Instructions for the task:
Reproduce the whole listing that follows, exactly as it stands.

Data extracts:
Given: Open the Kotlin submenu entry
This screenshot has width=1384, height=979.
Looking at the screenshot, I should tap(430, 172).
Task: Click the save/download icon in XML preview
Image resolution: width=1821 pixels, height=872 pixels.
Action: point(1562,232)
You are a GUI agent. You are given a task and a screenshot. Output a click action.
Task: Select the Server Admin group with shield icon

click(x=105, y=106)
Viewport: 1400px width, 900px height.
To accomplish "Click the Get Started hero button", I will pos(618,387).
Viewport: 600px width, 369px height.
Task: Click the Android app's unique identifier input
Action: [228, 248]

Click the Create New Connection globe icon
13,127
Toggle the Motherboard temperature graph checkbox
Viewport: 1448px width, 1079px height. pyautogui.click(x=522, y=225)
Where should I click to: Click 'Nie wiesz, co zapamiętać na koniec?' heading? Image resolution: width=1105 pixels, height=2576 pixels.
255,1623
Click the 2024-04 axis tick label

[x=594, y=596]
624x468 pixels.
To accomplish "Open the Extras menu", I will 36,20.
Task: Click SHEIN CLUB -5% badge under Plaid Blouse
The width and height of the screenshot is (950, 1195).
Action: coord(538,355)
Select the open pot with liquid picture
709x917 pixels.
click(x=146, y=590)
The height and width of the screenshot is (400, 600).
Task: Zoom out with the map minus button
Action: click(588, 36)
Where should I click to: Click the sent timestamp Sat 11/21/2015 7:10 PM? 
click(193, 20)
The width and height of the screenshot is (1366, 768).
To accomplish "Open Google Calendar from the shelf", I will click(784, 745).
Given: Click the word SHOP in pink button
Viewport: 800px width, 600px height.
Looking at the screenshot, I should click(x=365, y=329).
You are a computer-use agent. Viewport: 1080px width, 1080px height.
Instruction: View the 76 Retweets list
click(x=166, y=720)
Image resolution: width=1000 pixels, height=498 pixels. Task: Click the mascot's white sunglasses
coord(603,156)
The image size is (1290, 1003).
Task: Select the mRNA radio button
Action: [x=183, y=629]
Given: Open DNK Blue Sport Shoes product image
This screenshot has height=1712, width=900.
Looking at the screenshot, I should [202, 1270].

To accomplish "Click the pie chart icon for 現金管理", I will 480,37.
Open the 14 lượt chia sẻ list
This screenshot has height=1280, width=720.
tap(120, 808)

Task solution:
Given: Open the Kotlin submenu entry
This screenshot has width=1384, height=979.
Looking at the screenshot, I should tap(430, 172).
Task: Click the save/download icon in XML preview
Image resolution: width=1821 pixels, height=872 pixels.
Action: point(1562,232)
You are a GUI agent. You are given a task and a screenshot. Output a click action.
Task: Select the Server Admin group with shield icon

click(x=105, y=106)
Viewport: 1400px width, 900px height.
To accomplish "Click the Get Started hero button", I will pos(618,387).
Viewport: 600px width, 369px height.
Task: Click the Android app's unique identifier input
Action: [228, 248]

Click the Create New Connection globe icon
13,127
Toggle the Motherboard temperature graph checkbox
Viewport: 1448px width, 1079px height. pyautogui.click(x=522, y=225)
Where should I click to: Click 'Nie wiesz, co zapamiętać na koniec?' heading? Image resolution: width=1105 pixels, height=2576 pixels.
255,1623
Click the 2024-04 axis tick label

[x=594, y=596]
624x468 pixels.
To accomplish "Open the Extras menu", I will 36,20.
Task: Click SHEIN CLUB -5% badge under Plaid Blouse
The width and height of the screenshot is (950, 1195).
Action: coord(538,355)
Select the open pot with liquid picture
709x917 pixels.
click(x=146, y=590)
The height and width of the screenshot is (400, 600).
Task: Zoom out with the map minus button
Action: click(588, 36)
Where should I click to: Click the sent timestamp Sat 11/21/2015 7:10 PM? 
click(193, 20)
The width and height of the screenshot is (1366, 768).
To accomplish "Open Google Calendar from the shelf", I will click(784, 745).
Given: Click the word SHOP in pink button
Viewport: 800px width, 600px height.
Looking at the screenshot, I should click(x=365, y=329).
You are a computer-use agent. Viewport: 1080px width, 1080px height.
Instruction: View the 76 Retweets list
click(x=166, y=720)
Image resolution: width=1000 pixels, height=498 pixels. Task: Click the mascot's white sunglasses
coord(603,156)
The image size is (1290, 1003).
Task: Select the mRNA radio button
Action: [x=183, y=629]
Given: Open DNK Blue Sport Shoes product image
This screenshot has height=1712, width=900.
Looking at the screenshot, I should [202, 1270].

To accomplish "Click the pie chart icon for 現金管理", I will 480,37.
Open the 14 lượt chia sẻ list
This screenshot has height=1280, width=720.
tap(120, 808)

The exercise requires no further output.